I started by setting up my rails-and-sled system again so I could use by router with a large end mill bit to plane the slab flat. The rails are cutoffs from an old LVL left over from building the house so they're perfectly straight; the sawhorses were carefully leveled out with shims and my big door hanging level to provide as flat a surface as possible without drastically more effort. The original slab was 3" thick and needed to be planed down to 2-½" after warping during its roughly four year drying time.
Of course I managed to get the power cord of the router stuck in the sled's slot on one of the passes and moved through it. Thankfully it just ate through the neutral wire and it was an easy repair. To prevent this in the future and also to just generally make my life easier, I spanned some tie line between the garage door rails and suspended my power cord from that with some pulleys and shackles. It worked a lot better than just slinging it over my shoulder.
After a bunch of planing and sanding I filled the holes with a bunch of System 3 General Purpose Epoxy I had left over from the dining table project. It took about eight separate pours to slowly fill the holes on the top, bottom, and side.
The System 3 epoxy seems reasonably forgiving of inexact mix ratios (I was probably +/- 10% on the ratio); however, it's rather yellowing with the medium-speed hardener. I'll try a different system for the next project just to see what else is out there.
It looked pretty narsty after curing but (as always) sanded up quite well with a hand-held belt sander.
From there I used a random orbital sander at 60, 100, 150, and 220 grit.
It ended up working pretty well; after the sealer coat I needed to re-sand with 220 grit on the random orbital since it raised a bunch of grain. The top coat left a few more bubbles and imperfections in it than would be appropriate for high-end/show room caliber work but it's good enough for me at the moment, and it cured faster (<1 day vs. several days) and with less stink than my preferred oil-basd finish, Waterlox.
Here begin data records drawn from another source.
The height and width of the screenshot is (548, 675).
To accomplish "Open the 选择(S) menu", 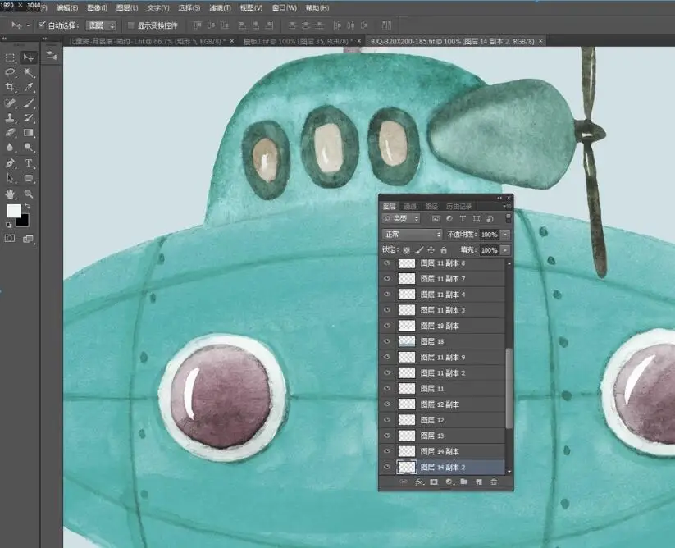I will point(189,7).
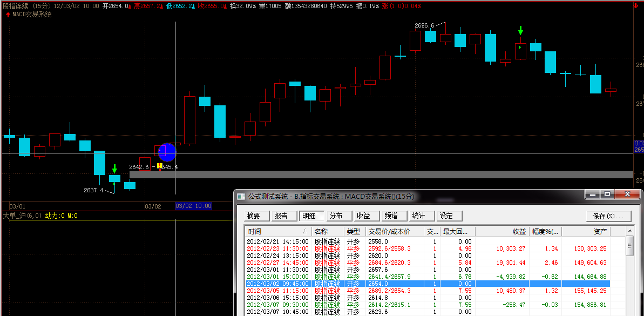Open the 收益 tab in test dialog
Screen dimensions: 644x316
[x=363, y=216]
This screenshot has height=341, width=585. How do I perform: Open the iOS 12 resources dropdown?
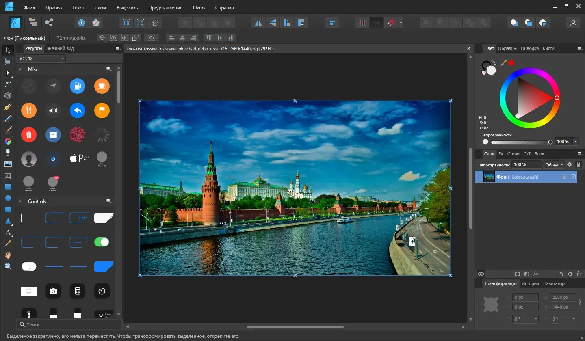pyautogui.click(x=42, y=58)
We didn't need drawers etc. so I decided to just float the slab on steel supports for minimal visual and physical impact. I welded up an angle bracket to hold the far side of the desk using some left-over ½" x 2-½" steel, spray-painted it with automotive paint, and attached it with my favorite HeadLok high-load screws.
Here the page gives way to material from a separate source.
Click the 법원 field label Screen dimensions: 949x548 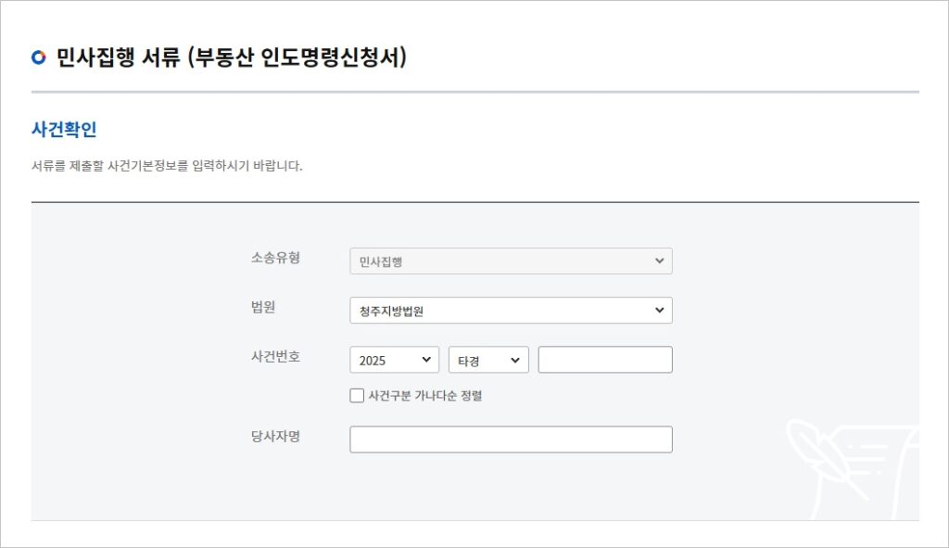[x=263, y=307]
- Welding is fun but the actual welding is at best only 20% of the time spent on the project.
- Woodworking is fun but the actual wood work is at best only 20% of the time spent on the project.
- Clean-up and setup prior to doing the work takes a while.
- Simple things like routing power correctly takes a while.
- Finish work is just the pits. No wonder there are experts who do nothing but wood finishing.
- Better tools and tricks raise the percentage of enjoyable work in any project.
- I finally bought a diamond-tipped blade for my metal cutoff saw instead of an abrasive blade and that reduced cutting time by 5x easily.
- I wax the bottom surface of my router with cheap paste wax to reduce friction in the sled and it works wonders.
- Recommended practice for all tools where there's any movement, e.g. planer, table saw, etc.
- If I were doing this more often, I'd want a finishing space (no dust, terrible smell) separate from a work space (all the dust). Having to "mode switch" the garage several times per project gets old.